Preachers, Prophets and Heretics
- Editors: Elaine Lindsay and Janet Scarfe
- Language: English
- Subject: Anglican Church of Australia
- Publisher: UNSW Press
- Publication date: 2012
- Publication place: Australia
- Media type: Print (Paperback)
- Pages: 400
- ISBN: 9781742233376

= Preachers, Prophets and Heretics =

2012 book on Australian women's ministry

Preachers, Prophets and Heretics is a book published in 2012 to mark the 20th anniversary of the ordination of women as priests in the Anglican Church in Australia. It was edited by Elaine Lindsay and Janet Scarfe.

It was the first book to document and analyse the ordination debate and how it occupied church synods, ecclesiastical tribunals, and civil courts, as well as making media headlines. The book also highlights the accomplishments of the more than 500 female priests that had been ordained since 1992.

==Australian Movement for the Ordination of Women==
The struggle for women to be admitted as priests in the Anglican Church of Australia was long and bitter. Preachers, Prophets and Heretics places this struggle in the context of similar debates occurring throughout the Anglican Communion around the world.

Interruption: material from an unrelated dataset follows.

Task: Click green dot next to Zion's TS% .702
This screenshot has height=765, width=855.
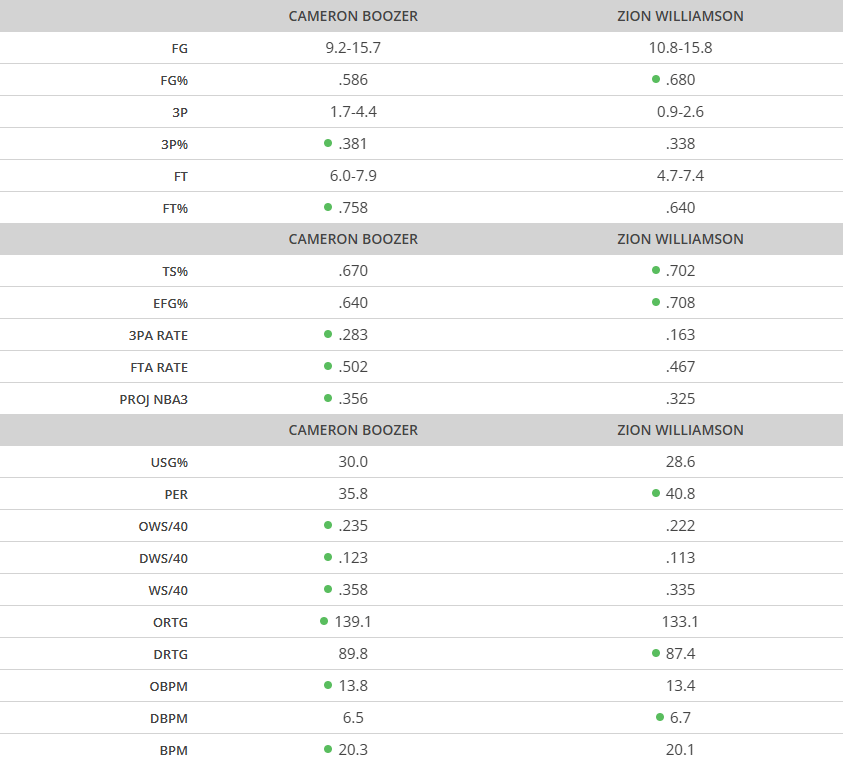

The Australian Movement for the Ordination of Women (MOW) was founded in 1983 to advocate for the ordination of women as deacons, priests and bishops in the Anglican Church of Australia. Initially started in Sydney, the group soon expanded to become a national organisation with regional groups located around the country. One of the book's editors, Elaine Lindsay, is praised personally for her introductory chapter which honours the late Patricia Brennan, the first president of MOW). Both editors were active members of MOW. Scarfe was also a former president and Lindsay is the current President of MOW.

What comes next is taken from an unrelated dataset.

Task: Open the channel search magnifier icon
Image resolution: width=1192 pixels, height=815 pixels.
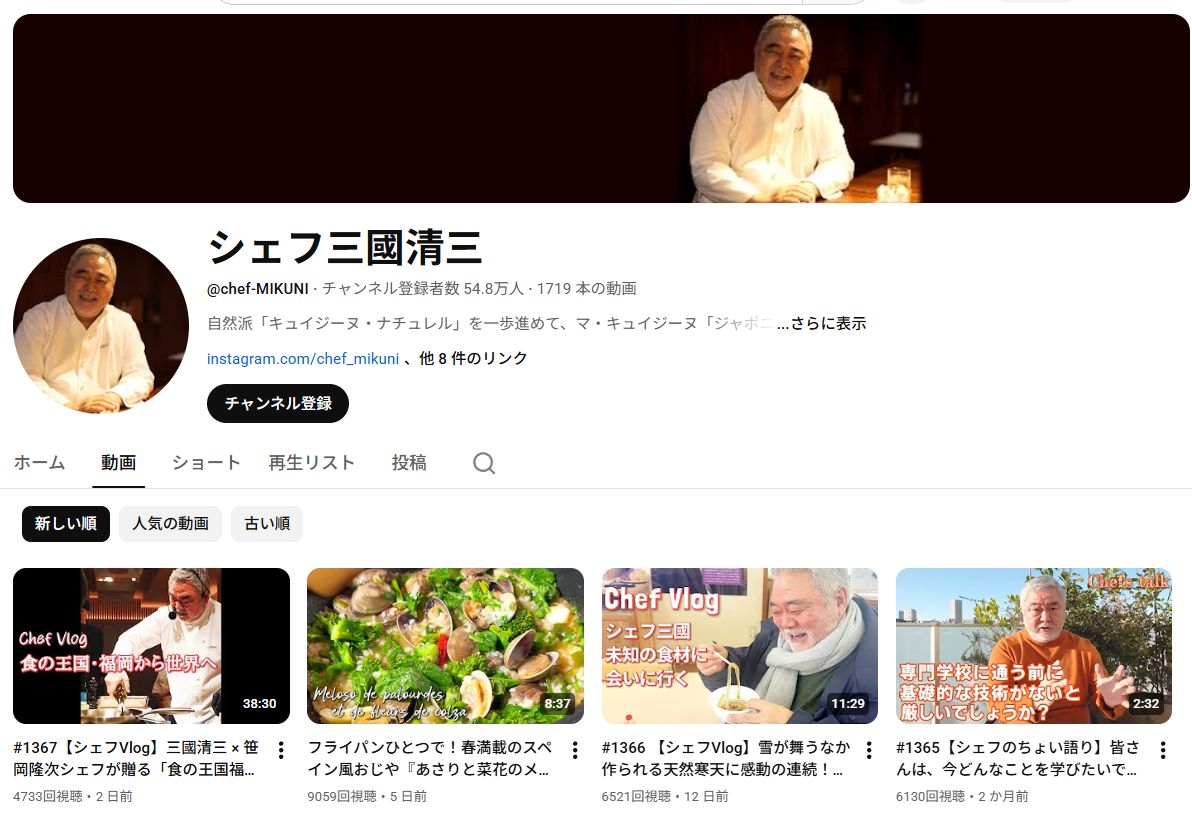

The first ordination of women as priests in the Anglican Church of Australia occurred in 1992. The Anglican Diocese of Sydney continues to oppose the ordination of women as priests (or presbyters) and bishops, although it has ordained women as deacons since 1989. The Movement for the Ordination of Women (newsletter) records the history of the various debates and challenges faced by the movement, as well as reporting general news and activities of the MOW regional groups.

==Reception==
Preachers, Prophets and Heretics was launched at three separate events held in Melbourne, Sydney and Adelaide, with many of the book's contributors speaking at these events. The nineteen essays in the book have been described as "well-researched and substantiated, with the authors' writing styles often facilitating both emotional and intellectual responses..." The volume has been described as a well-presented and significant collection with another reviewer saying that the book "is inspiring in its record of creative, faithful service". The book was shortlisted for the Australian Christian Book of the Year Awards in 2013.

== Contributors ==
Contributors to the volume are key players in the ordination debate. They include Australian judge Keith Mason, Anglican bishop Keith Rayner and the former Archbishop of Perth, Peter Carnley, who broke the impasse by ordaining women before national legislation was passed. The academics, historians and theologians that contributed to the volume include Anne O'Brien, Peter Sherlock, David Hilliard, Stuart Piggin, Katharine Massam, Dorothy Lee, and Heather Thomson. Other contributors include Janet Nelson, Anglican priests Elizabeth J. Smith and Peta Sherlock, internationally recognised author and commentator the Very Reverend Dr Jane Shaw, journalist Muriel Porter and religion producer and broadcaster Rachael Kohn. One of the book's editors, Janet Scarfe, contributed two chapters to the volume. One documented the history of the Movement for the Ordination of Women and the other was the result of Scarfe's 260 extended interviews with the first generation of women who were ordained deacons and priests. Both editors, Lindsay and Scarfe were interviewed by Kohn on an episode of ABC Radio National program The Spirit of Things shortly after the book was published.